§ REQUIRED WORK
Please copy out the entries below exactly, beginning with the line that contains "Where should I click to: Click" and ending with the line that contains "Task: Select the 62,476.2 Mbps value", and include nothing outside that span.

§ RAW DATA

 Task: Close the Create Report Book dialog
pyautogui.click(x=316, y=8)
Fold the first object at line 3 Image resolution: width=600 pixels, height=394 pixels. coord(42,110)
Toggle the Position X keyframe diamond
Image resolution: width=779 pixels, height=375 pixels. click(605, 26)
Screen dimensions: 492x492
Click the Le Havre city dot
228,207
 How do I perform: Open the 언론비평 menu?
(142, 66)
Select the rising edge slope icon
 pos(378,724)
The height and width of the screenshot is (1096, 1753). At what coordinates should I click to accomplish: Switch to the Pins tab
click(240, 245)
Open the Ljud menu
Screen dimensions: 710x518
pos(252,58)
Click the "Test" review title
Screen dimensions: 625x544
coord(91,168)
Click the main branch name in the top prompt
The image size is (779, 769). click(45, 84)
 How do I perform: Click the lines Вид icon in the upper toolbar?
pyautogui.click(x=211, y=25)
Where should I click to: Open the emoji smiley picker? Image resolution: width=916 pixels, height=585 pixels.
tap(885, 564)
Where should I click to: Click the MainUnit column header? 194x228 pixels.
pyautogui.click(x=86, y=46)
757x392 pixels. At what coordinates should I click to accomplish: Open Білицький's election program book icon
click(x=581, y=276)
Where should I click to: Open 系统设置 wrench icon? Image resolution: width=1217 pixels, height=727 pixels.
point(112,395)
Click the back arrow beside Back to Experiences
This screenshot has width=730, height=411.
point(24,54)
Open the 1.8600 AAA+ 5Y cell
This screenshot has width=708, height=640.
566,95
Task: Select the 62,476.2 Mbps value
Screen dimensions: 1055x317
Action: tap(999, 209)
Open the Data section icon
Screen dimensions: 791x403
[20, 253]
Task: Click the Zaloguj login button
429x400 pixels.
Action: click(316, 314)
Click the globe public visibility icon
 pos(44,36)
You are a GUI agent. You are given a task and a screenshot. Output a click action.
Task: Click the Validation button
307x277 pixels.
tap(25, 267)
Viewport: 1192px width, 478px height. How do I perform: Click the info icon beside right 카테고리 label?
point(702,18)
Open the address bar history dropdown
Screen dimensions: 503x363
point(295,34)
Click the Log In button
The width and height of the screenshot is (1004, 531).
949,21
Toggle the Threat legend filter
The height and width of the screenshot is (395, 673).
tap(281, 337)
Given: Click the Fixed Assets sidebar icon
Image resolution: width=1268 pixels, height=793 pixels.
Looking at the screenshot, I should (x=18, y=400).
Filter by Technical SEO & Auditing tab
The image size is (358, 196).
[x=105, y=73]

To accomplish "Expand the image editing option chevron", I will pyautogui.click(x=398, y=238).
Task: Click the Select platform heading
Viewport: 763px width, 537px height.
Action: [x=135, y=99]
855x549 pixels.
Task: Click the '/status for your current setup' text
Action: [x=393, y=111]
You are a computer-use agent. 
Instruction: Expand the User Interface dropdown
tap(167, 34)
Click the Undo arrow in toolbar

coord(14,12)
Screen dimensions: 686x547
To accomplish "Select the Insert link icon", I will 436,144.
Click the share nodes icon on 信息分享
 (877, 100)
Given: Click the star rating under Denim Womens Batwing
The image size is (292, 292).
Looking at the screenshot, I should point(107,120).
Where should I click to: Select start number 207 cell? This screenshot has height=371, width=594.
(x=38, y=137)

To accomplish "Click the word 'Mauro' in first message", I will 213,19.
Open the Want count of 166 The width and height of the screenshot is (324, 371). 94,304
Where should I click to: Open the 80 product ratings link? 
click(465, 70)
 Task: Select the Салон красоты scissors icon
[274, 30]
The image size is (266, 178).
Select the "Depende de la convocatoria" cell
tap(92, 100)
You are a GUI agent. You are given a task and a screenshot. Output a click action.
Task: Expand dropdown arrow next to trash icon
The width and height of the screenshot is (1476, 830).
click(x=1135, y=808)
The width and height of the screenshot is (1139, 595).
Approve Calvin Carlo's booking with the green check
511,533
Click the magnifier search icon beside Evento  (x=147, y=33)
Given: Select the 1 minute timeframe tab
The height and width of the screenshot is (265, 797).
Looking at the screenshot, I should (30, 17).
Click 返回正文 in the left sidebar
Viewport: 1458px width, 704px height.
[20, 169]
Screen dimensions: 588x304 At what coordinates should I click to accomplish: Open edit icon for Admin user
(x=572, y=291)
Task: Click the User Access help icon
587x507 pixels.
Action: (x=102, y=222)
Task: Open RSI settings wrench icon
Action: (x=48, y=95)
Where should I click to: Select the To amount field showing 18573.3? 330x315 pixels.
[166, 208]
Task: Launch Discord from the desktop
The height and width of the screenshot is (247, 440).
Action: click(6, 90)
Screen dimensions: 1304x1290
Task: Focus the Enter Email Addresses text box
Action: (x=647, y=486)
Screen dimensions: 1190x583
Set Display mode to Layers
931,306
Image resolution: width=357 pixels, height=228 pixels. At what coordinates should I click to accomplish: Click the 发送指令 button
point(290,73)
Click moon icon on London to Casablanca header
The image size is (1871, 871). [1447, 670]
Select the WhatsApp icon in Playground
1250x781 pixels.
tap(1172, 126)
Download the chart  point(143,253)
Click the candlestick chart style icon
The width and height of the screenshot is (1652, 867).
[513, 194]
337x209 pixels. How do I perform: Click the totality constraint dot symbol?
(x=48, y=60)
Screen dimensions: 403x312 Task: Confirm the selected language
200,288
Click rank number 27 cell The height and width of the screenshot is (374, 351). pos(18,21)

§ SOLVED PROBLEM
Where should I click to: Click the MainUnit column header? 194x228 pixels.
pyautogui.click(x=86, y=46)
757x392 pixels. At what coordinates should I click to accomplish: Open Білицький's election program book icon
click(x=581, y=276)
Where should I click to: Open 系统设置 wrench icon? Image resolution: width=1217 pixels, height=727 pixels.
point(112,395)
Click the back arrow beside Back to Experiences
This screenshot has width=730, height=411.
point(24,54)
Open the 1.8600 AAA+ 5Y cell
This screenshot has width=708, height=640.
566,95
Task: Select the 62,476.2 Mbps value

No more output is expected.